## [Material supplied]
══════════════════════════════
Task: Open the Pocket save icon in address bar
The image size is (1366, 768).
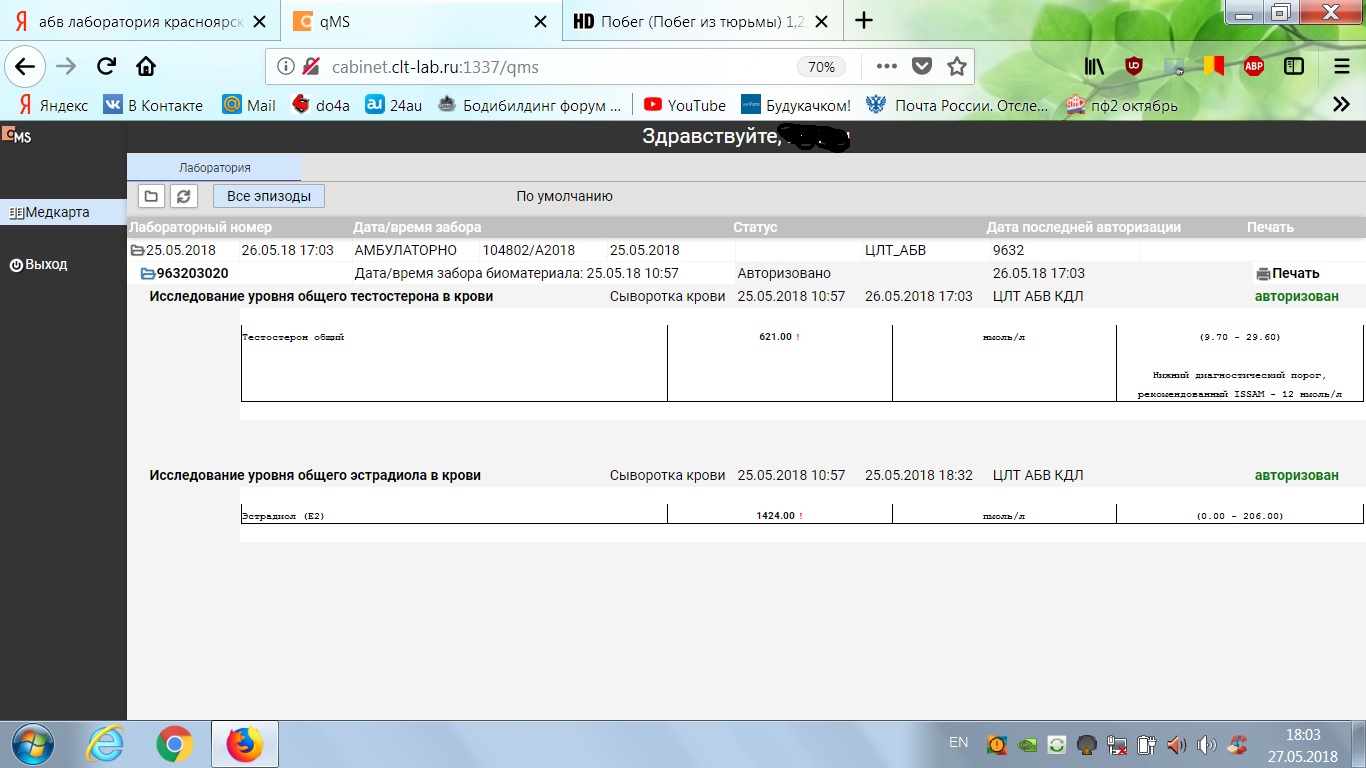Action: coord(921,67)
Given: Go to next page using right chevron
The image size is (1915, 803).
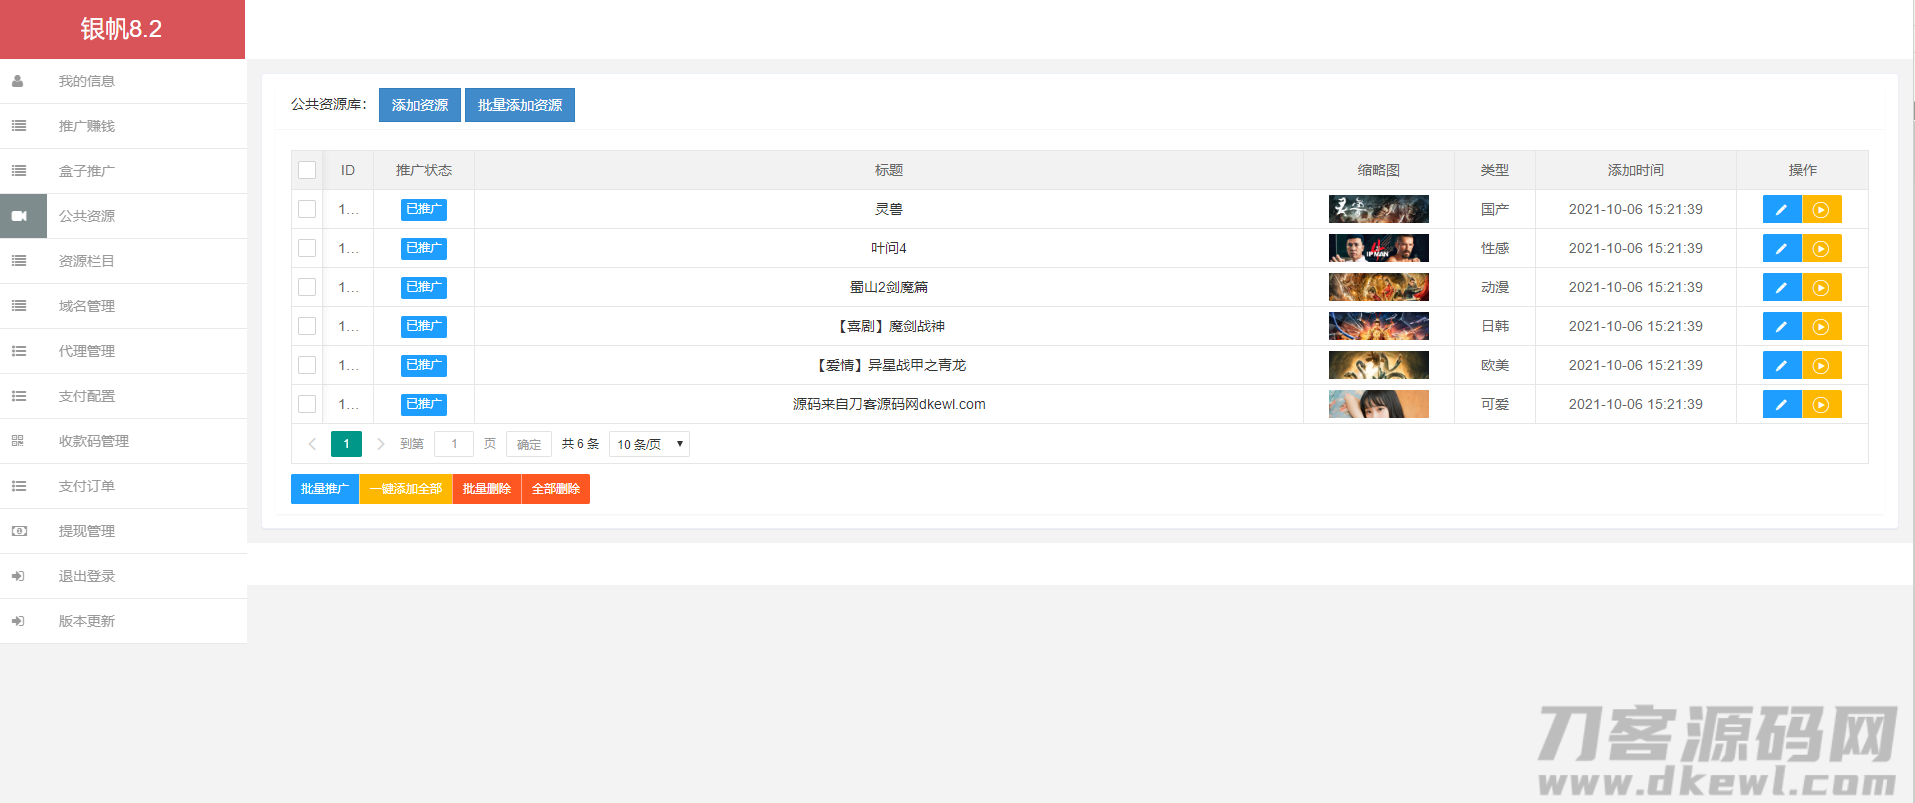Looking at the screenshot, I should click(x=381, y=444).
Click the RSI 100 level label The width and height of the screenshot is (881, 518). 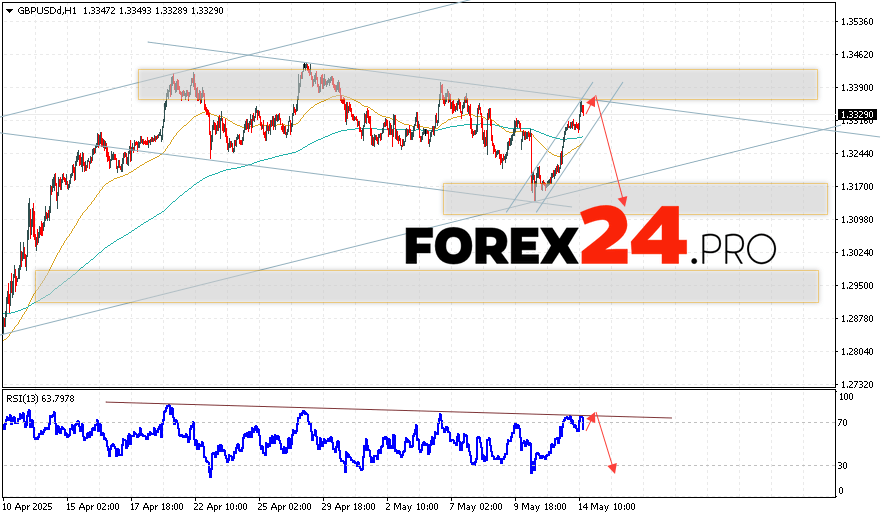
══════════════════════════════
Write out the lines beginning at the line with "Given: Go to next page using right chevron" and ending at the last line of the entries. Include no pictures.

## [Task solution]
Given: Go to next page using right chevron
The image size is (1915, 803).
Looking at the screenshot, I should click(x=381, y=444).
Click the RSI 100 level label The width and height of the screenshot is (881, 518). 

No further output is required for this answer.